China's real estate market has been on a downfall and it may be difficult for housing transactions in most cities to rebound even during the upcoming week-long National Day holiday, when more consumers purchase homes, said the China Youth Daily citing industry insiders. The prices of preowned homes in many cities have been falling and developers reduced land purchases in recent auctions, signaling bearish outlook of the property sector, the newspaper said. But the current declines in home prices can be controlled and a "black swan" incident may not trigger a systemic collapse seen in other markets, where the banks and the housing markets were more intertwined, as China had placed strict policies limiting banks' lending to developers and home buyers, the newspaper said. MNI noted that the officially owned newspaper may be warning the government efforts to correct the real estate bubbles will continue, while downplaying the impact on the economy from the troubled Evergrande Group, which is on the brink of a collapse partly due to the government's heavy-handed measures.

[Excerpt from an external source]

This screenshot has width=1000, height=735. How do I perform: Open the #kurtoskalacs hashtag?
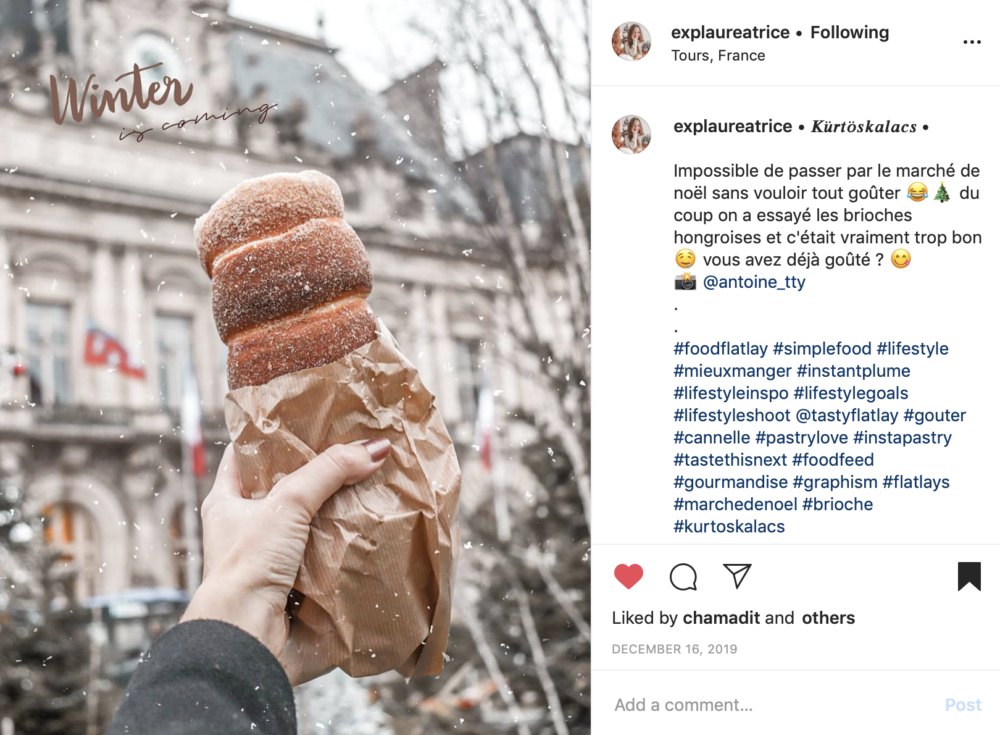tap(729, 526)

China's issuance of CNY8 billion government bonds in Hong Kong has lifted the city's standing as an offshore yuan hub, improved the yield curve of offshore yuan government bonds, and demonstrated strong demand for yuan assets as the bonds were oversubscribed two to three times, the China Securities Journal reported. The Ministry of Finance is scheduled to conduct two more rounds of sales of CNY6 billion in conjunction with the city, the first of which will take place Oct. 20, the newspaper said. In August, foreign institutions further increased their bond holdings by CNY8.4 billion in the inter-bank bond market. As of end-August, foreign institutions held CNY3.78 trillion of Chinese inter-bank market bonds, the newspaper said.